Demilitarizing the Mind: African Agendas for Peace and Security. Edited by Alex de Waal
Trenton, NJ: Africa World Press, 2002. 166 pp. $21.95 paper
This brief volume of anonymously written essays by African politicians, civil society leaders, and policy makers is the culmination of a series of meetings in late 2000 sponsored by Justice Africa on regional peace and security in Africa. In seven succinct chapters, the authors cover an array of topics, focusing on the militarization of African societies and suggesting ways to overcome that destructive culture.

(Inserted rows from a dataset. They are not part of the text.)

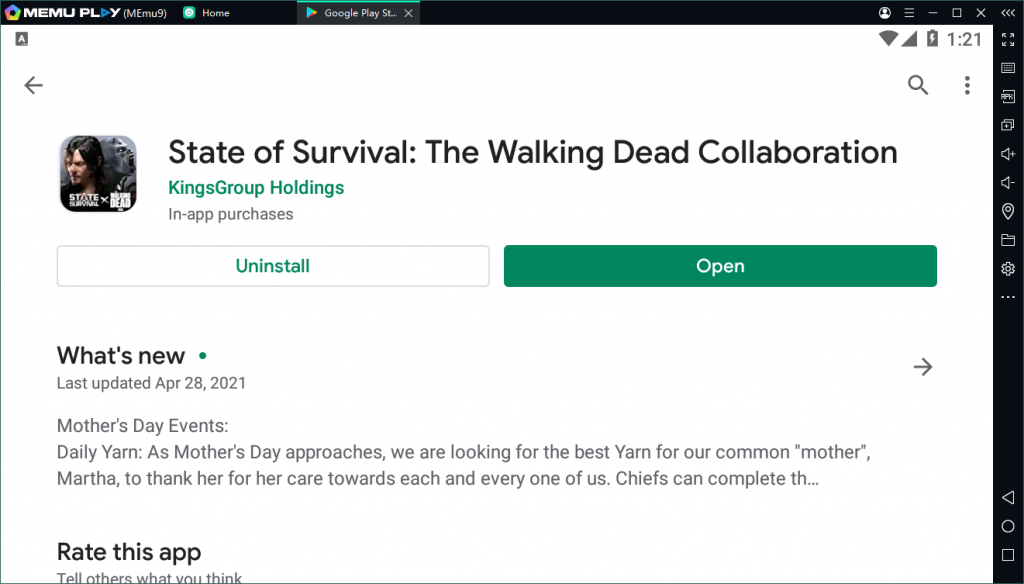Viewport: 1024px width, 584px height.
Task: Open the virtual GPS location tool
Action: click(x=1008, y=211)
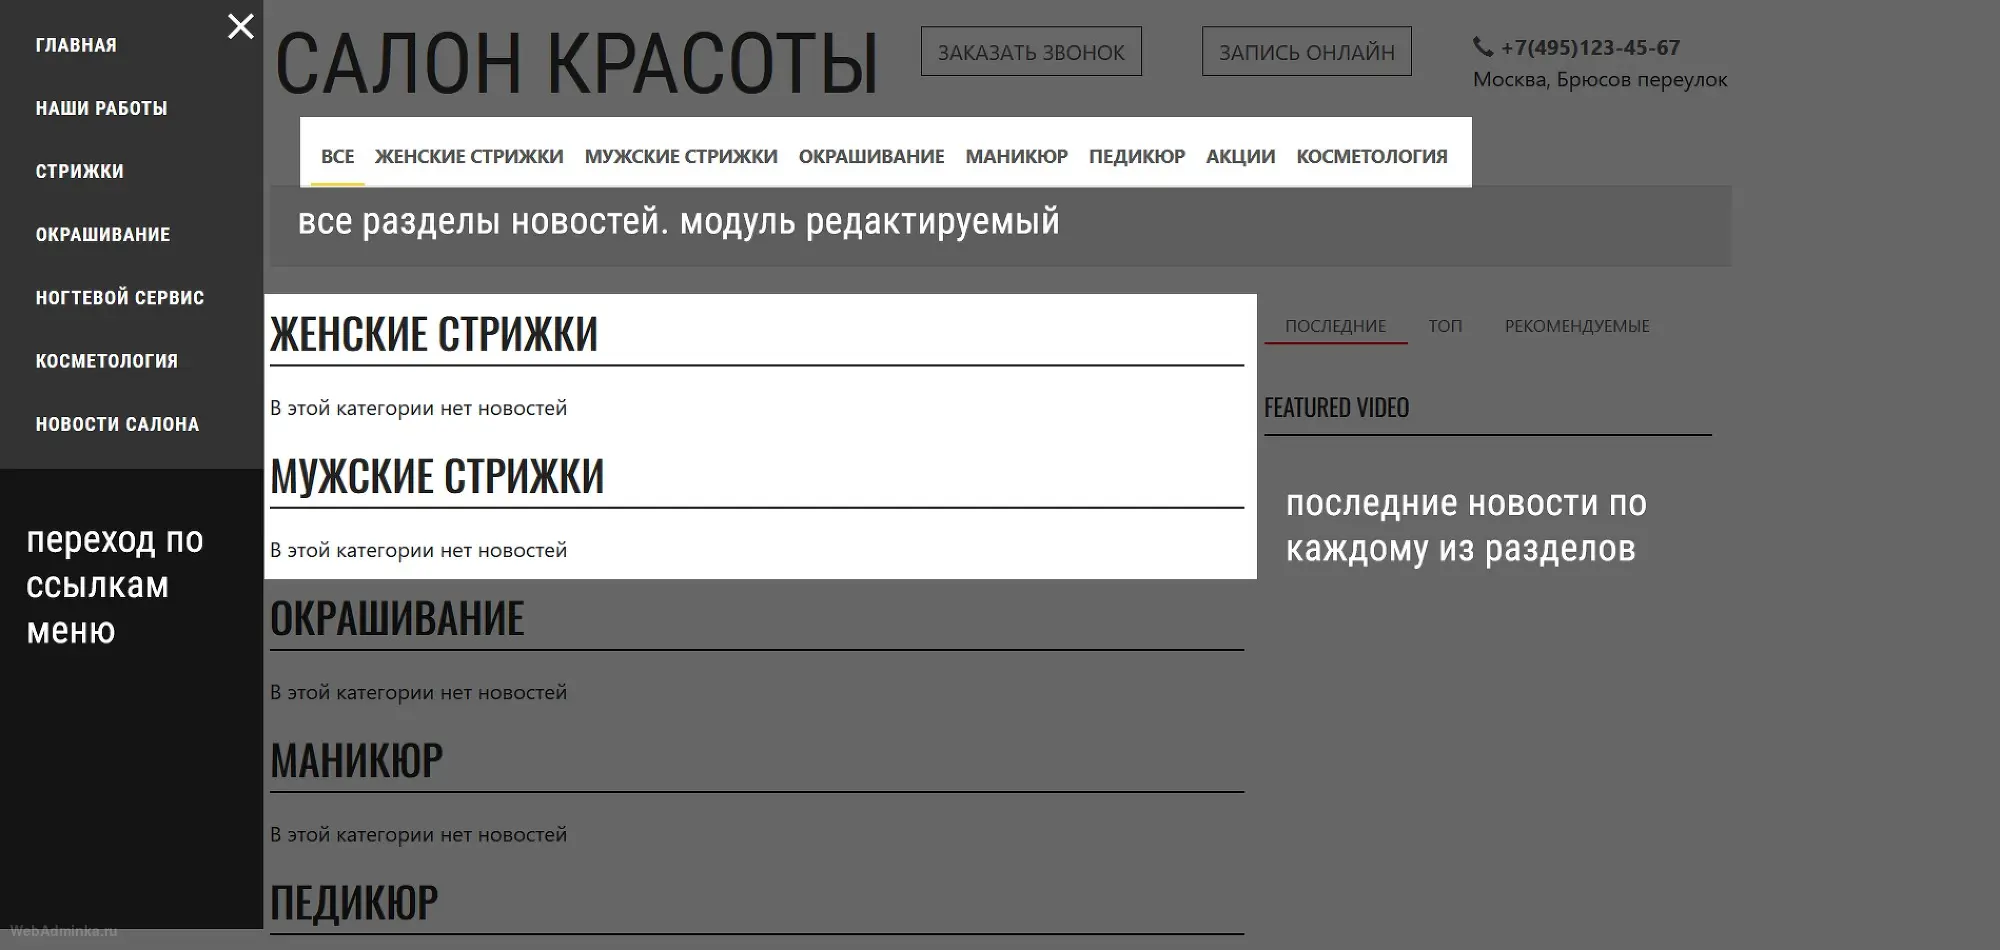The width and height of the screenshot is (2000, 950).
Task: Open the Акции tab
Action: coord(1240,156)
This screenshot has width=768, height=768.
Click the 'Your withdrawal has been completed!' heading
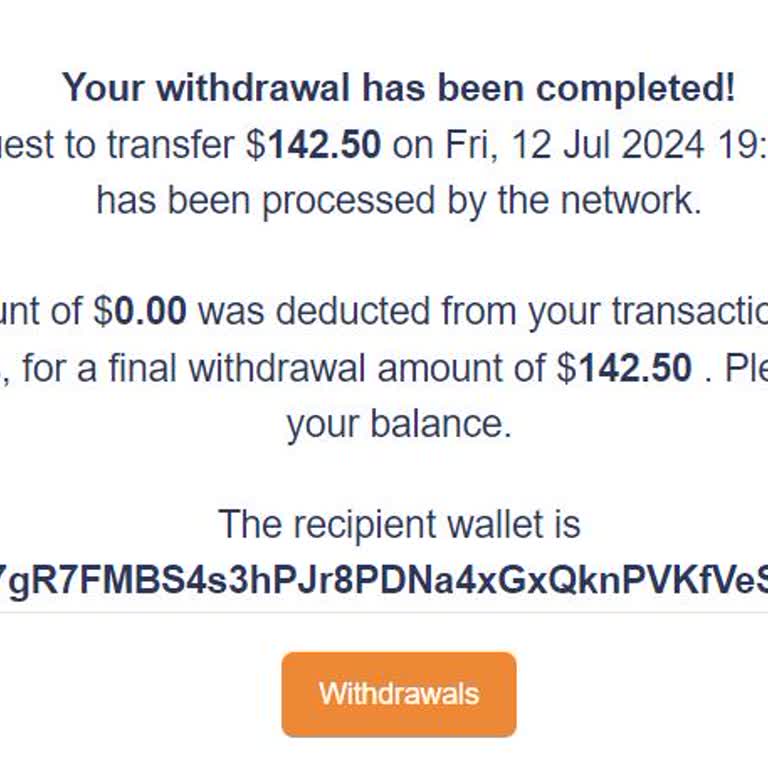tap(398, 88)
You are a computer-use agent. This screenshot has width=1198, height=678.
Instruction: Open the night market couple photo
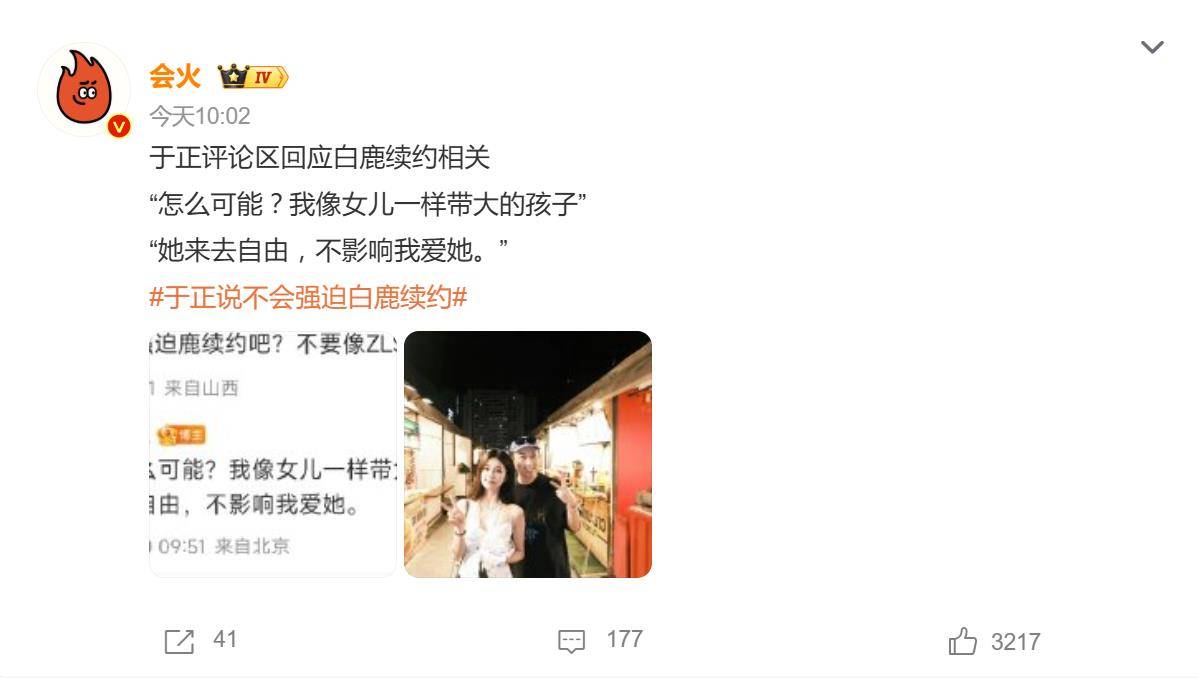[528, 454]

Recognizing the centrality of militarism in Africa, the authors wonder whether a security community could emerge in which it is unacceptable to use force to settle disputes. They look at the possibility of whether the African Union, the successor to the Organization of African Unity (OAU), could create the institutions, norms, and procedures to forge a security communityacross the continent. The authors also look at regional and sub-regional groups as possible enforcers of peace, including the EAC in eastern Africa, ECOWAS in west Africa, and SADC in southern Africa. They admit that while the idea of a security community rests on the assumption that inter-state conflicts are primary and internal conflicts secondary, this is not the case for Africa where conflicts are overwhelmingly internal and where inter-state conflicts arise from the internal problems of one or more states. Can inter-state security be built in the absence of peace in member states? According to the authors, conditions are not auspicious for a robust regional framework for security as in Europe or Asia, but that Africa nevertheless must be creative in working through its existing institutions.
How to ensure peace within states is addressed. The well-known trajectory of coups, followed by states of emergency, consolidation of the one-party state, and refusal to relinquish power are described. Lamenting the fact that "achieving peaceful and lawful transfer of power is something that very few African countries have achieved," (58) the authors wonder whether a "good coup" is justified against a ruler who has abused his power by remaining in office indefinitely.
The authors discuss both left-wing and right-wing militarism, pointing out that while left wing revolutionaries seek to right a perceived wrong, leftist military rulers often end up resembling the autocrats they overthrew. Militaristic leaders of all political persuasions have a tendency to use violence as a first rather than a last resort. The possibility of sustaining peace, then, requires the demilitarization of governance. Recognizing that constitutions can be abused or subverted, the authors argue nonetheless that constitutionalism is vital to establishing a national and international order in Africa that can create peace and security. And while women and youth comprise two groups of civil society that may mobilize for peace, the authors note that in the midst of a conflict, the primary identification of any social group will be with one of the parties in conflict because of ethnic, religious, or regional allegiance and the need for physical security.
Addressing "commercial militarism" (the authors admit that mercenaries may at times be a necessary evil), their deployment unfortunately sustains the belief that "the only way of achieving political change in Africa is through the use of force." (137) The problem in Africa is not the military per se but rather "the military in excess: in excessive numbers and elevated status, and a militaristic mode of conducting political and social affairs." (156)
How can specifically African traditions of non-violent struggle and change be reinvigorated? The authors ask more questions than they answer. But these questions are worth asking because militarism is not a uniquely African problem. Focusing on such important questions about the culture of militarism, and the need for non-violent solutions, this volume deserves a wide readership from Africanists and non-Africanists alike.
Lyn Graybill teaches African politics and international relations at the Georgia Institute of Technology. She is the author of Truth and Reconciliation in South Africa: Miracle or Model? (Lynne Rienner, 2002) and Religion and Resistance Politics in South Africa (Praeger, 1995). Her articles have been published in Human Rights Review, Ethics & International Affairs, Current History, Africa Today, Women's Studies International Forum, and Third World Quarterly.